Exercise requirements
Restate word for word the lines of the entries below, starting with the line that holds "オフショア開発 (329, 577)" and ending with the line that holds "Corrections Policy (27, 2295)", and no others.

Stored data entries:
===
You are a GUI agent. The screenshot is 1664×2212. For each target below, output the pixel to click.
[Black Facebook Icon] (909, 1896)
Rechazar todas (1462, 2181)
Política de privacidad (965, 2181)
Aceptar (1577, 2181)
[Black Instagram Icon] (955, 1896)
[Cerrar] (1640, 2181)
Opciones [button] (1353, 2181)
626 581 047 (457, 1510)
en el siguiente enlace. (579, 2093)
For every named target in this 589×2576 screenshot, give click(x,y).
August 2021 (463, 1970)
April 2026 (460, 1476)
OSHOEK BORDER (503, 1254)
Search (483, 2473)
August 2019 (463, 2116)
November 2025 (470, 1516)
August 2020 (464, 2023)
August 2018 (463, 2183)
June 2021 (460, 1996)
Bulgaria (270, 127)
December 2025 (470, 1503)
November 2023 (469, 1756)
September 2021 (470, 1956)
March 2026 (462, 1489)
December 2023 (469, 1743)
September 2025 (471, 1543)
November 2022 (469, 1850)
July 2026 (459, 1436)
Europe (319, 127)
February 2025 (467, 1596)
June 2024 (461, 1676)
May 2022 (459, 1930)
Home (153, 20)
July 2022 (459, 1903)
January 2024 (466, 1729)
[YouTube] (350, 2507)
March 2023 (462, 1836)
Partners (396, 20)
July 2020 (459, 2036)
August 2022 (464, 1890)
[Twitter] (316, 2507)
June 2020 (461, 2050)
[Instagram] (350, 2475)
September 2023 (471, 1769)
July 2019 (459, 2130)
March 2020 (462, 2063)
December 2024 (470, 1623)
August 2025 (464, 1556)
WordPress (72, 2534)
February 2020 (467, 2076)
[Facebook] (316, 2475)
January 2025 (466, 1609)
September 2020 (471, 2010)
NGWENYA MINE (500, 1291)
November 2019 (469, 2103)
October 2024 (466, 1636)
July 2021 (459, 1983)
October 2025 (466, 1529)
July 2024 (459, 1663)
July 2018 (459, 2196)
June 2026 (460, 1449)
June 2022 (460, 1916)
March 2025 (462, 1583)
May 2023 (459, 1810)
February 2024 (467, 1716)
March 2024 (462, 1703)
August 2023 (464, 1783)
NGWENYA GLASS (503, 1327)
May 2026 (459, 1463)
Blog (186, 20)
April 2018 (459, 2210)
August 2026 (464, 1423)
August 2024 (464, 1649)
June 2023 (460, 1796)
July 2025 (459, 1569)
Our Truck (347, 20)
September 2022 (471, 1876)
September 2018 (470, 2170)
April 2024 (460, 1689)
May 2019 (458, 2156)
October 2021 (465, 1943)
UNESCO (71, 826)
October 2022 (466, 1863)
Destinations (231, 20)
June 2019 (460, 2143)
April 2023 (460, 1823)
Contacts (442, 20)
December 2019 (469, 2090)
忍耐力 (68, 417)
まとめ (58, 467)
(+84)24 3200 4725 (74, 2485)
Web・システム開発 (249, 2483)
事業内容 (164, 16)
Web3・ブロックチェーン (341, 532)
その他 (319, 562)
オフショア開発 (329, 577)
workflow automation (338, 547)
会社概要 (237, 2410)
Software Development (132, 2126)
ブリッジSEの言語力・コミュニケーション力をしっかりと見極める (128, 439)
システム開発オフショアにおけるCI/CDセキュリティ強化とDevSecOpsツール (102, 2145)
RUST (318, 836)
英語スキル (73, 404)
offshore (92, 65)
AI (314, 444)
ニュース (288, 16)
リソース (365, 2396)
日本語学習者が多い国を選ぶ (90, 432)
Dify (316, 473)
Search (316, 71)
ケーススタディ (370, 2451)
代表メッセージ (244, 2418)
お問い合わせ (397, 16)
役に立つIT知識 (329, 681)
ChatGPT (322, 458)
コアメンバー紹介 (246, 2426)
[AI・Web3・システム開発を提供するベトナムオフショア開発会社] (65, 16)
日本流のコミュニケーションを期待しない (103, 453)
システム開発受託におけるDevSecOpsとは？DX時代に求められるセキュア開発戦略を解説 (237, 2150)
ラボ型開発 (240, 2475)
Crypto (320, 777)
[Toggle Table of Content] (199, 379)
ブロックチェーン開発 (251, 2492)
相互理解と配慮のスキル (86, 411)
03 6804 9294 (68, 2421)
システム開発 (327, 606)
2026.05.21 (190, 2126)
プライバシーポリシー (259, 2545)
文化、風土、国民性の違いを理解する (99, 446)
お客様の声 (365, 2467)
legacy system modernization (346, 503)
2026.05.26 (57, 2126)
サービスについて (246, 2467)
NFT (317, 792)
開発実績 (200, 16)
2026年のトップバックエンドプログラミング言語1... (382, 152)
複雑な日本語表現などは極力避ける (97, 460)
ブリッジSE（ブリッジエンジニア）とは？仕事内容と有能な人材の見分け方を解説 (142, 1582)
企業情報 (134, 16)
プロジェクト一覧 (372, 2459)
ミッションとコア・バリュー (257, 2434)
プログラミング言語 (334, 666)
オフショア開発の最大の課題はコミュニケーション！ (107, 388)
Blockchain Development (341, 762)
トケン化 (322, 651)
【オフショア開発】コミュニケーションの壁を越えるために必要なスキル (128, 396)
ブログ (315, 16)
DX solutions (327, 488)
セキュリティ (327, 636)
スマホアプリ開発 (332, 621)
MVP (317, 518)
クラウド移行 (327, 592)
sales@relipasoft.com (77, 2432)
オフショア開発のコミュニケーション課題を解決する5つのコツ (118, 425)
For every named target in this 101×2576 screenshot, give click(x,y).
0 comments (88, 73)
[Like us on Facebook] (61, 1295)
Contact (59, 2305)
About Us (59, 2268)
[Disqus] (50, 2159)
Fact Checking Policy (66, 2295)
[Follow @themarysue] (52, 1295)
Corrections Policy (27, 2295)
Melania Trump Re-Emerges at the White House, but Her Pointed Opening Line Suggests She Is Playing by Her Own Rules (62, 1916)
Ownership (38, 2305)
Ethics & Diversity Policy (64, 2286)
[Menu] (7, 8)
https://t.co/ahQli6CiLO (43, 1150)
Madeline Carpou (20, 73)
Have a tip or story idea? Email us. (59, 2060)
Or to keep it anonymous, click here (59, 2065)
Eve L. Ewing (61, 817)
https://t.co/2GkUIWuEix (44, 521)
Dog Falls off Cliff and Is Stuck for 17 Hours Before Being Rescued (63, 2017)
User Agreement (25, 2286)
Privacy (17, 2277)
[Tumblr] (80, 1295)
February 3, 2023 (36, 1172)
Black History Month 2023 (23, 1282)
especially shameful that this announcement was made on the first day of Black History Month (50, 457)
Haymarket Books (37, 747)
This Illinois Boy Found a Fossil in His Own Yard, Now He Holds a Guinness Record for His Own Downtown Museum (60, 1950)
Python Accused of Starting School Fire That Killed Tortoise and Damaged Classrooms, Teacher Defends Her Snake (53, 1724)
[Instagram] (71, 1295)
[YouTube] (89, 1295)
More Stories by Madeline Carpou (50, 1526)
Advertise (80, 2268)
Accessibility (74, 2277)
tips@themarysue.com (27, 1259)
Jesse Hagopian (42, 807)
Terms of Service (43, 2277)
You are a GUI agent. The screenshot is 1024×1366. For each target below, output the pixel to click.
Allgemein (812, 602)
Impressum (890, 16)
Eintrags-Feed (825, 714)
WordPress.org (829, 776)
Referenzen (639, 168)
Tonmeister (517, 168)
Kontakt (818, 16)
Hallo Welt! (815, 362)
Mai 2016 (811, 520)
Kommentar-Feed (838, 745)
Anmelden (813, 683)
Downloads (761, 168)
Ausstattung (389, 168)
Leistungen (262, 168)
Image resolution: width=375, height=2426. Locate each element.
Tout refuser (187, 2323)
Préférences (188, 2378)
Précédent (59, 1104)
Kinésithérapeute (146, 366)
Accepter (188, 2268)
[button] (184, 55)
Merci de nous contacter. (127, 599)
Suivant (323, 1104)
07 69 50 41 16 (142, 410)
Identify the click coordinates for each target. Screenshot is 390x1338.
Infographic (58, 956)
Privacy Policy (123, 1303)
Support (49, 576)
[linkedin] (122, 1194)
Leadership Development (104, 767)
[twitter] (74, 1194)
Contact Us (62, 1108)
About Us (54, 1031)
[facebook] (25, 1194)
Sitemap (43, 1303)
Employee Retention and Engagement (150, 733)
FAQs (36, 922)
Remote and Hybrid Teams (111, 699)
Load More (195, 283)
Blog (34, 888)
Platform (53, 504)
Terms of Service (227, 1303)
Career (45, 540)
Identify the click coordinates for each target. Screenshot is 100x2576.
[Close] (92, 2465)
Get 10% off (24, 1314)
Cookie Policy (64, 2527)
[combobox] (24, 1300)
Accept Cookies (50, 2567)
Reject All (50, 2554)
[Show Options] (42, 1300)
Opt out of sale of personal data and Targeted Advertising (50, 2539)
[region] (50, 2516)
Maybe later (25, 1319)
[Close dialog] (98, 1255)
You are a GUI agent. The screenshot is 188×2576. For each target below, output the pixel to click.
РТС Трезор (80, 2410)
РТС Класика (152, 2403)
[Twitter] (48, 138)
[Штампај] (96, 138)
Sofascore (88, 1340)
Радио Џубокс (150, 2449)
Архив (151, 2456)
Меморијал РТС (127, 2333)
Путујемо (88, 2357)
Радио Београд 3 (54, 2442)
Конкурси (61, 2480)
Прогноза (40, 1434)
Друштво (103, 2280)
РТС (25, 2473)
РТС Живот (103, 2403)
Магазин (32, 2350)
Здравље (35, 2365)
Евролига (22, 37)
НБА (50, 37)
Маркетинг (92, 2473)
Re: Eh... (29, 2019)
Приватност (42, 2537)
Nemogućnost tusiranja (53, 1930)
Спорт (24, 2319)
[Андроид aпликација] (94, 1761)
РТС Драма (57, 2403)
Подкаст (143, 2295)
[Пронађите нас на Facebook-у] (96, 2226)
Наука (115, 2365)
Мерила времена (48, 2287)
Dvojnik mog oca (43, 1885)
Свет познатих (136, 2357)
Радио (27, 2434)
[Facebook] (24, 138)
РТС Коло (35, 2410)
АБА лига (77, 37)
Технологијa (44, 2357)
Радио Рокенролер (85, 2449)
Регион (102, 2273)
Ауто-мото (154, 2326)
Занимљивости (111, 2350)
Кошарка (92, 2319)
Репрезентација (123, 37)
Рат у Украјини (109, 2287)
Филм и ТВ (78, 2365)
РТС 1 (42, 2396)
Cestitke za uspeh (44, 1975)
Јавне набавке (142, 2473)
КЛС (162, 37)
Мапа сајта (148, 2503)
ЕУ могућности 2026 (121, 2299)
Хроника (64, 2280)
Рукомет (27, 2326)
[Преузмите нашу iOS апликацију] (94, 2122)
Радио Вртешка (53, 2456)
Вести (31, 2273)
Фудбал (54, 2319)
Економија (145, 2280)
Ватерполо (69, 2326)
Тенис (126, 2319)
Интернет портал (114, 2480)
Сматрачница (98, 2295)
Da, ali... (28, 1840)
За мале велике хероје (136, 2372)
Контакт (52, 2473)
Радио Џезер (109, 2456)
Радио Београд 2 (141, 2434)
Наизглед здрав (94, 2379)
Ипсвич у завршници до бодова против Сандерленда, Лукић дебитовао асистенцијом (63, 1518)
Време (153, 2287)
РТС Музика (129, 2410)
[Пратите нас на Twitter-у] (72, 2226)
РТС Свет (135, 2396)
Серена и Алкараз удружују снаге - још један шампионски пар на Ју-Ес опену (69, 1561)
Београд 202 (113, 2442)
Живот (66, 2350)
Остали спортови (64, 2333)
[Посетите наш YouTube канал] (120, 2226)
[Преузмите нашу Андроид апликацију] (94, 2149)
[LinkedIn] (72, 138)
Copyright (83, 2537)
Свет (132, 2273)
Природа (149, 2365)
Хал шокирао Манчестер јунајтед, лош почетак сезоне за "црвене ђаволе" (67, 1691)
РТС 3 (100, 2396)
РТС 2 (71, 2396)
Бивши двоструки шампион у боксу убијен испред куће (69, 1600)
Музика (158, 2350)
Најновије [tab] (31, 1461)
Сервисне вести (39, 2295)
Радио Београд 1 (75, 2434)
===
Response to this task
オフショア開発 (329, 577)
workflow automation (338, 547)
会社概要 (237, 2410)
Software Development (132, 2126)
ブリッジSEの言語力・コミュニケーション力をしっかりと見極める (128, 439)
システム開発オフショアにおけるCI/CDセキュリティ強化とDevSecOpsツール (102, 2145)
RUST (318, 836)
英語スキル (73, 404)
offshore (92, 65)
AI (314, 444)
ニュース (288, 16)
リソース (365, 2396)
日本語学習者が多い国を選ぶ (90, 432)
Dify (316, 473)
Search (316, 71)
ケーススタディ (370, 2451)
代表メッセージ (244, 2418)
お問い合わせ (397, 16)
役に立つIT知識 (329, 681)
ChatGPT (322, 458)
コアメンバー紹介 (246, 2426)
[AI・Web3・システム開発を提供するベトナムオフショア開発会社] (65, 16)
日本流のコミュニケーションを期待しない (103, 453)
システム開発受託におけるDevSecOpsとは？DX時代に求められるセキュア開発戦略を解説 (237, 2150)
ラボ型開発 (240, 2475)
Crypto (320, 777)
[Toggle Table of Content] (199, 379)
ブロックチェーン開発 (251, 2492)
相互理解と配慮のスキル (86, 411)
03 6804 9294 (68, 2421)
システム開発 (327, 606)
2026.05.21 (190, 2126)
プライバシーポリシー (259, 2545)
文化、風土、国民性の違いを理解する (99, 446)
お客様の声 (365, 2467)
legacy system modernization (346, 503)
2026.05.26 (57, 2126)
サービスについて (246, 2467)
NFT (317, 792)
開発実績 (200, 16)
2026年のトップバックエンドプログラミング言語1... (382, 152)
複雑な日本語表現などは極力避ける (97, 460)
ブリッジSE（ブリッジエンジニア）とは？仕事内容と有能な人材の見分け方を解説 (142, 1582)
企業情報 (134, 16)
プロジェクト一覧 (372, 2459)
ミッションとコア・バリュー (257, 2434)
プログラミング言語 (334, 666)
オフショア開発の最大の課題はコミュニケーション！ (107, 388)
Blockchain Development (341, 762)
トケン化 (322, 651)
【オフショア開発】コミュニケーションの壁を越えるために必要なスキル (128, 396)
ブログ (315, 16)
DX solutions (327, 488)
セキュリティ (327, 636)
スマホアプリ開発 (332, 621)
MVP (317, 518)
クラウド移行 (327, 592)
sales@relipasoft.com (77, 2432)
オフショア開発のコミュニケーション課題を解決する5つのコツ (118, 425)
For every named target in this 101×2576 screenshot, give click(x,y).
0 comments (88, 73)
[Like us on Facebook] (61, 1295)
Contact (59, 2305)
About Us (59, 2268)
[Disqus] (50, 2159)
Fact Checking Policy (66, 2295)
[Follow @themarysue] (52, 1295)
Corrections Policy (27, 2295)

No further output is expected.